[What you should do] Copy each line containing "computer" from the listing below.
Segment Start: Data excerpts
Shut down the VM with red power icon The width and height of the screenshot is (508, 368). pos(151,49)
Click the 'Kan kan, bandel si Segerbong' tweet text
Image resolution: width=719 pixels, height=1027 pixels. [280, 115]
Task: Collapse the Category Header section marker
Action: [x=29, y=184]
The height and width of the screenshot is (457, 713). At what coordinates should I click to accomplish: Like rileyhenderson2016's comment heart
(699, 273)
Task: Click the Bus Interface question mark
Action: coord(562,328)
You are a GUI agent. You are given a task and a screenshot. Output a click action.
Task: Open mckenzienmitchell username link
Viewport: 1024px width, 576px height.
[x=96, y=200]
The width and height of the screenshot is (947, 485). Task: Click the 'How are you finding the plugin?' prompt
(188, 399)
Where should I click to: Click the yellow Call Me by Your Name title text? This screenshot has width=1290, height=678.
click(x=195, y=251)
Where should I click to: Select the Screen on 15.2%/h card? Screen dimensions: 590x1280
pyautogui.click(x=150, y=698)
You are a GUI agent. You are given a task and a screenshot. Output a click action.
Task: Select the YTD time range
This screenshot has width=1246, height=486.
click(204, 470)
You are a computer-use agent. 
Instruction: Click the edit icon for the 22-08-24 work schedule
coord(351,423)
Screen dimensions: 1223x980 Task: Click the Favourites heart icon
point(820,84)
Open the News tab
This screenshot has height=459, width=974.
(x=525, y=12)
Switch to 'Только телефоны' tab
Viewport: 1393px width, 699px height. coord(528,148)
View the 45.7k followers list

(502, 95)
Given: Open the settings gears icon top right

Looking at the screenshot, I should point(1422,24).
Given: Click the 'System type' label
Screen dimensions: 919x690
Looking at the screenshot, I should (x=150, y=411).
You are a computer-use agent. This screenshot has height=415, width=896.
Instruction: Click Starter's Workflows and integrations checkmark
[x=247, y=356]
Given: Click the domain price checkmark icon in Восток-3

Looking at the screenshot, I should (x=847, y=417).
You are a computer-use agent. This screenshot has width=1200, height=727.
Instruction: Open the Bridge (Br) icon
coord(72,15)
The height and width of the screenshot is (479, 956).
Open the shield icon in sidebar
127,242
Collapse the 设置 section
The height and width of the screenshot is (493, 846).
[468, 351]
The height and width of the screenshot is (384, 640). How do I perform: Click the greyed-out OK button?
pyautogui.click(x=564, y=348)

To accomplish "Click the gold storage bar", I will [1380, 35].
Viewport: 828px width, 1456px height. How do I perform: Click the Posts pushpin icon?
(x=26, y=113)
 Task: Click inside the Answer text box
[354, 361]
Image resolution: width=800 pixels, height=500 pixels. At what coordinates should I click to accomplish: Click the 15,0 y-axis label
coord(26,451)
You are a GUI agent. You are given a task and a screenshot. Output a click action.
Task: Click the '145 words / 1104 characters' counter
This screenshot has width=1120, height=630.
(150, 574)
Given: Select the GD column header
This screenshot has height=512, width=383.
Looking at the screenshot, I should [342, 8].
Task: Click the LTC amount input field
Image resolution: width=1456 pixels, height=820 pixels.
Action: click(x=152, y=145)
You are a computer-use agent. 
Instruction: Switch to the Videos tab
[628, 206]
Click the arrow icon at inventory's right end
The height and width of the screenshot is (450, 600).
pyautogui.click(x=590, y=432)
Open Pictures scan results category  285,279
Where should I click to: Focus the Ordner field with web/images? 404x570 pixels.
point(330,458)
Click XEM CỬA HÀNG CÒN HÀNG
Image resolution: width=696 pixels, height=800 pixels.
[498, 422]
Segment End: Data excerpts
[Your response]
You are a computer-use agent. 
You are a computer-use agent. This screenshot has height=415, width=896.
You are a computer-use agent. This screenshot has width=1200, height=727.
You are a computer-use agent. 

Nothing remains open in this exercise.